This article about an investigation into manipulation of oil prices incorrectly attributed several comments to the chairman of the Commodity Futures Trading Commission. The article, which in part discussed whether the commission's action was politically motivated, should have cited Steve Obie, acting director of enforcement, and should have read as follows: Steve Obie, acting director of enforcement at the CFTC, said the agency was not trying to influence the Senate vote. "As you can see, this case was ready. This was not a politically motivated case," Obie said during a news conference. The agency is investigating "dozens" of energy-manipulation cases and will announce each one when the probes uncover evidence of illicit behavior, Obie added.
CFTC Charges Firm With Manipulating Oil Prices
Friday, July 25, 2008
The agency that regulates commodity trading yesterday charged a Dutch firm, Optiver Holding, and its U.S. subsidiary with manipulating the price of crude oil, heating oil and gasoline, marking the first case to arise from the body's investigation into the energy markets.
In its complaint, which was filed in U.S. District Court for the Southern District of New York, the Commodity Futures Trading Commission accused three employees of engaging in illegal trades called "banging the close." The phrase refers to buying or selling large volumes of commodity contracts in the closing moments of a trading day.
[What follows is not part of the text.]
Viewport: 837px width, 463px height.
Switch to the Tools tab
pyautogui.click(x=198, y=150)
The movement in prices then benefits the traders' other holdings.
CFTC officials said Optiver traders used this scheme over 11 days in March 2007 to influence the price of several benchmark energy commodities, including West Texas Intermediate crude oil and New York Harbor heating oil.
In five instances, the traders were successful in moving the price up or down to benefit their investment bets, the CFTC officials said. The complaint alleges that the traders pocketed $1 million through the scheme.
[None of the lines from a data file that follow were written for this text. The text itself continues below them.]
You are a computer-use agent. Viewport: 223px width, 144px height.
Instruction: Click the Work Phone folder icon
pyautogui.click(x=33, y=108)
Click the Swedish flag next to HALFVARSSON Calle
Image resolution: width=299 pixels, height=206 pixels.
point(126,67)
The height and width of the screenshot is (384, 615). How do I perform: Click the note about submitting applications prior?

Steven Schwab, a spokesman for Optiver, did not return calls seeking comment. On its Web site, Optiver identifies itself as a 22-year-old company and a large derivatives trader with offices in Amsterdam, Sydney and Chicago.
Under pressure from lawmakers to keep a tighter rein on commodity trading, the CFTC unveiled the charges a day before the Senate was set to vote on legislation aimed at curbing excessive speculation.
"The CFTC has every incentive to show that the cop is on the beat and is doing his job," said Kevin Book, senior vice president for Friedman, Billings, Ramsey Group, an Arlington investment firm. "No regulator likes the direct scrutiny of Congress or the threat of sweeping new obligations or worse yet, the loss of regulatory authority."
Stephen J. Obie, acting enforcement director of the CFTC, said the agency was not trying to influence the Senate vote. "As you can see, this case was ready. This was not a politically motivated case," Obie said during a news conference.
The agency is investigating "dozens" of energy-manipulation cases and will announce each one when the probes uncover evidence of illicit behavior, Obie added.
The CFTC has intensified its scrutiny of energy markets as the price of a gallon of gasoline soared above $4 and as crude oil reached a record $147 a barrel earlier this month. The price of oil has since fallen, settling above $125 yesterday.
Earlier this year, the commission took what it described as the "extraordinary step" of announcing its nationwide probe into illicit trading in energy markets.
In the complaint announced yesterday, the commission accused Optiver chief executive Bastiaan van Kempen of making false statements and concealing the scheme.
Christopher Dowson, Optiver's head trader, and Randal Meijer, a supervisor, were also named in the suit. They were recorded in a telephone conversation describing the trades as "a fun game" and pondering whether they could expand to sugar, wheat or corn trading, according to the CFTC.
They also discussed working out a fake story in case regulators asked questions, the CFTC said. "You should milk it for right now because you never know how long this thing is going to last," one of the employees was quoted as saying by a CFTC investigator.
If found guilty, the firm faces civil penalties, such as large fines. Criminal charges would have to be brought separately by law enforcement officials. CFTC officials declined to comment on whether they have been in touch with the Department of Justice on the matter.
Meanwhile, in Congress, a bill proposed by Senate Majority Leader Harry M. Reid (D-Nev.) was scheduled for a vote today. The measure, which Wall Street firms have vigorously opposed, would impose tough limits on how many contracts financial actors can hold at any one time.
But Republicans, stymied in their efforts to include an amendment that would lift bans on offshore oil drilling, said they might use procedural tactics to prevent the measure from a floor vote.